House faculty and staff can serve as an early warning system when problems arise. “We get to know everyone well or at least their friends,” says Ken Grcich. “We can see if they are losing too much weight, and usually are among the first to know when someone is in academic jeopardy.” After the Virginia Tech tragedy, many College House faculty and staff created opportunities for students to join them in their apartments or in a quiet room to work through painful emotions.

Opportunities for leadership development also are plentiful. Riepe House Manager Christine Nieves C’10 is gaining the confidence to move from being “a small fish in a big pond” toward assuming greater campus-wide responsibility. Each house has a computer support team for which upperclassmen recruit and train students, including many freshmen, in technical and customer service skills. Many houses sponsor scholarships and organize community service and fundraising projects like Fisher Hassenfeld’s PAMANNA, which assists Philadelphians with life-threatening illnesses. Each Saturday, Du Bois House residents help staff an academy that offers arts, tutoring, and recreational support to middle-school students.
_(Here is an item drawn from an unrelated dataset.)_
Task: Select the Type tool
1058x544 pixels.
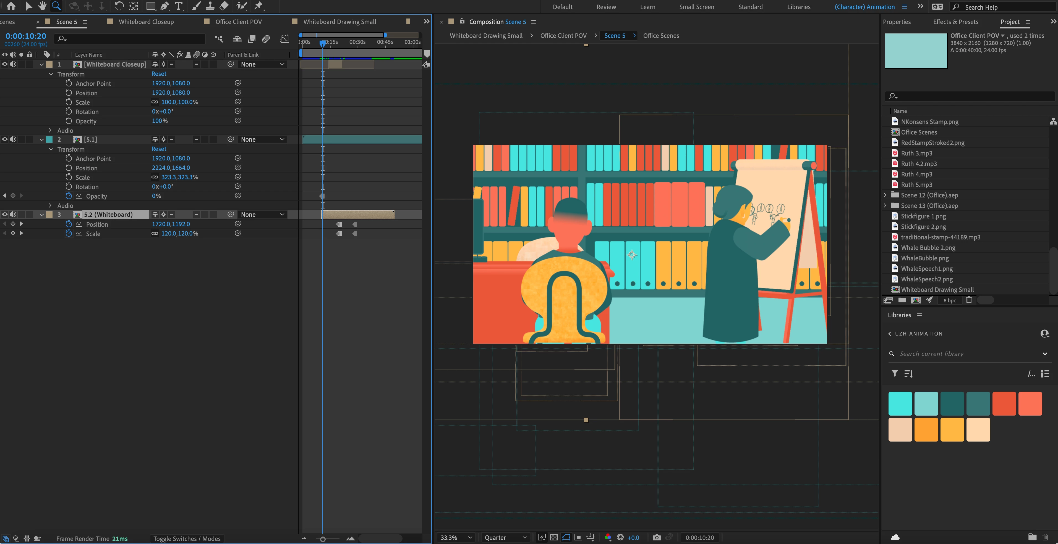Action: click(179, 6)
House governing councils and a student Resident Advisory Board (RAB) work with University departments on improvements to New Student Orientation and on broader residential issues. For example, RAB members proposed and helped launch Pennster, the internet site that offers freshmen their first connections to House faculty and staff. This year they introduced PennSpace, which enables admitted students who are making final college decisions to converse online with current Penn students during those crucial few weeks in the spring.

In typical Penn fashion, College House residents and staff are forging new academic and community connections. The College Houses have progressively transformed the Penn Reading Project during New Student Orientation into year-long programs of integrated learning and participation. This year, for example, the themes of agriculture, economics, and nutrition raised by Michael Pollan’s The Omnivore’s Dilemma will be explored through presentations by area chefs and a visit to a Lancaster County dairy farm, where students will acquire a farm owner’s perspective, much as Pollan himself did in order to write his book.

A new Alumni Ambassadors program helps to connect current residents with those who once lived in their houses. Matched with a 25th reunion class, for example, students in Stouffer House helped to track down alumni and created CDs of popular songs from their college years to present during Alumni Weekend.

Our College Houses are a point of pride and progress for Penn. Yet they also are very much still a dynamic work-in-progress. Our design for a new College House will draw on a decade of experience. For example, the building will include facilities for dining, academic support, and other activities that foster the kind of connections that transform students’ lives and create friendships that last a lifetime.

At the same time we must do more to enable our existing College House facilities to support our students’ 21st-century needs. We recently finished the second year of major renovations to the Harnwell and Harrison high rises. We are investing more than $106 million over four years to upgrade the heating and cooling systems in all of our high rises, and to install new flooring, lighting, improved kitchens and bathrooms, and floor lounges. Many of our smaller buildings, including some architectural gems, also are in need of upgrades.

We will continue to find ways to further integrate the College Houses into Penn’s broad academic mission through increased coordination with our schools and hubs. Penn’s College Houses have come a long way toward making engaged learning a 24/7 Penn enterprise. By strengthening residential life at Penn across the next decade, we will enable our faculty and students to open many more life-changing doors together.